Doing away with the 15-day period that Karnataka Governor Vajubhai Vala granted to Chief Minister B S Yeddyurappa to prove his majority, the Supreme Court Friday directed that he take a floor test in the House at 4 pm Saturday.
The bench of Justices A K Sikri, S A Bobde and Ashok Bhushan asked the Chief Minister, who took charge Thursday, not to take any policy decision till he proved his majority on the floor of the House. The judges also put on hold any move to nominate a member of the Anglo-Indian community to the House.
Hearing a petition filed by Karnataka Congress chief G Parameshwara and JD(S) president H D Kumaraswamy against the Governor’s decision to invite Yeddyurappa to form the new government, the bench said hearing would consume a lot of time and it would be better to order a floor test. “We have to choose between the devil and the deep sea,” the bench said.
“In a matter like this, detailed hearing is required in order to decide as to whether action of the Governor in inviting respondent no. 3 (Yeddyurappa) to form the Government was valid in law or not.
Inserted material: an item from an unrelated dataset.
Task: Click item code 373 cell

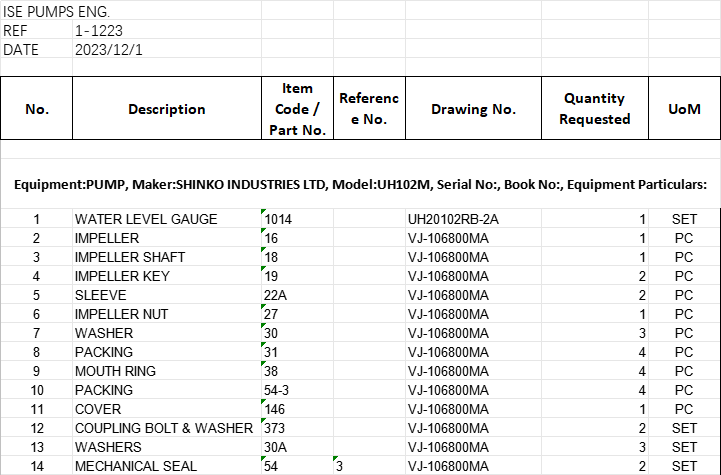Action: [x=276, y=428]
Since it may consume substantial time and the final decision cannot be given immediately, we deem it proper that Floor Test to ascertain the majority of one or the other group is conducted immediately and without any delay,” the bench said.
“Though the Governor in his letter dated 16.05.2018 inviting respondent no.3 to form the Government has given him 15 days time for proving the majority on the floor of the House, having regard to all the circumstances of this case, we are of the view that such a Floor Test be conducted tomorrow itself i.e. on 19.05.2018,” the bench directed.
The judges also laid down the procedure to be followed for the floor test since the new MLAs have not yet taken oath. It ordered that a pro tem Speaker be appointed and swearing-in of the members be completed by 4 pm.
“The pro tem Speaker shall conduct the Floor Test on 19.05.2018 at 04.00 PM in order to ascertain the majority,” the bench stated, instructing the Karnataka DGP to ensure security for the process.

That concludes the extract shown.